Wildfire Evacuation Planning for Horse Owners
Alayne Blickle

Preparing an Emergency Evacuation Plan

by Alayne Blickle, Horses for Clean Water

 

Firesafe Arena June 2017

Photo courtesy Alayne Blickle

Most of the Western United States is what’s called a “fire adaptive ecosystem.” That means the question is not if a major fire is going to happen to the landscape, it’s when. The majority of horse owners live in rural areas and it’s often up to them to figure out how to be better prepared for wildfire and manage their own evacuation. This article covers basic protocol of an effective evacuation plan.

Everyone’s situation differs according to the size and nature of their horse enterprise, which is why every horse owner needs to develop an individual evacuation plan before hot weather and fire season arrive.

Use this list to help organize your own fire-wise evacuation plan.
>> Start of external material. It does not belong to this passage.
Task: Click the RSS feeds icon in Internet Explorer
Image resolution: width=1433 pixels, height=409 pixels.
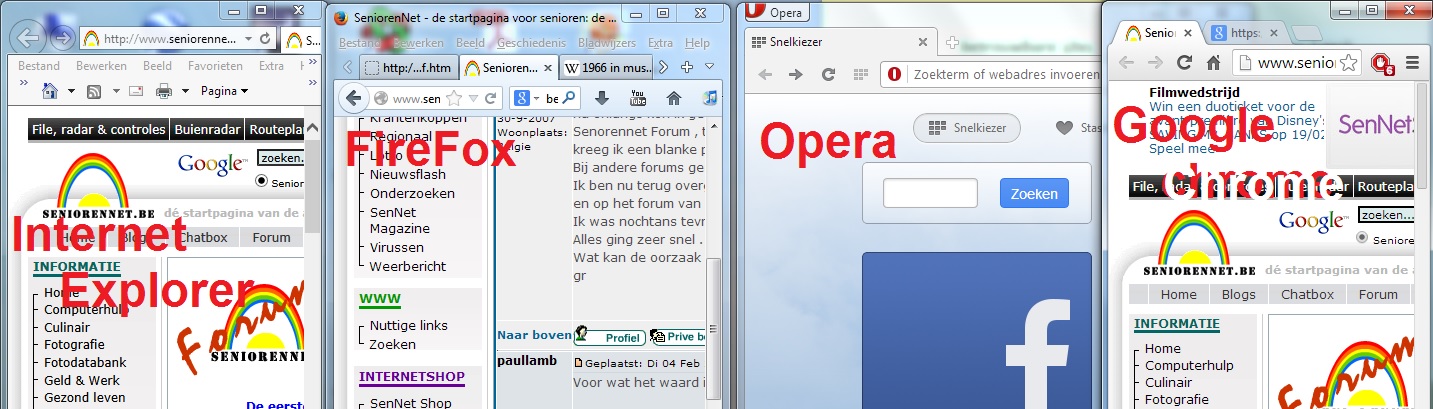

  • In an emergency, defer to local authorities. The county sheriff is always in charge of evacuations. If possible, listen to local radio stations or contact 911 for instructions.
  • Decide in advance which horses you will evacuate and make sure they are suitably trained for transport. If you do not have enough trailer space for all of your horses, talk with friends ahead of time to see if someone might be available to help if needed in an emergency.
  • During a fire situation remove all synthetics such as nylon halters, blankets, sheets and fly masks. People often mistakenly think these materials will protect horses from windblown sparks when in fact if an ember alights it can melt and burn the horse worse. Instead, use cotton or leather halters and leads, avoiding metals and buckles (which can get hot if exposed to heat.)
  • Pre-determine possible locations to take your horses should a fire arise. Options include a friend’s horse property, a regional stockyard or livestock sales yard, county fairgrounds, show facilities, a racetrack, or even a large park.
  • When evacuation is not possible, place horses in a pre-determined fire safe area on your property. A fire safe area is something you have identified and created ahead of time. It should be as large as possible, devoid of flammable vegetation, and surrounded by metal fencing. A fire safe area could be a large sand arena (no wood footing or fencing which can ignite and burn), a large, dry lot turnout, or an overgrazed field or pasture. If time permits, put water and feed in the center in non-flammable, metal containers.
  • If you have to leave horses and time permits, consider writing your cell phone number on a front hoof using a permanent marker, or on a hip using a grease marker (the type used for cattle sales or endurance rides).
  • Finally, never, ever turn horses loose. This is the number one rule, yet it’s often broken by horse owners. In almost every large-scale wildfire, officials have to deal with loose horses on roadways blocking both traffic and emergency personnel who are trying to deal with the fire. Loose horses become an additional liability, especially if they cause an accident or get injured, exacerbating a crisis and compounding problems.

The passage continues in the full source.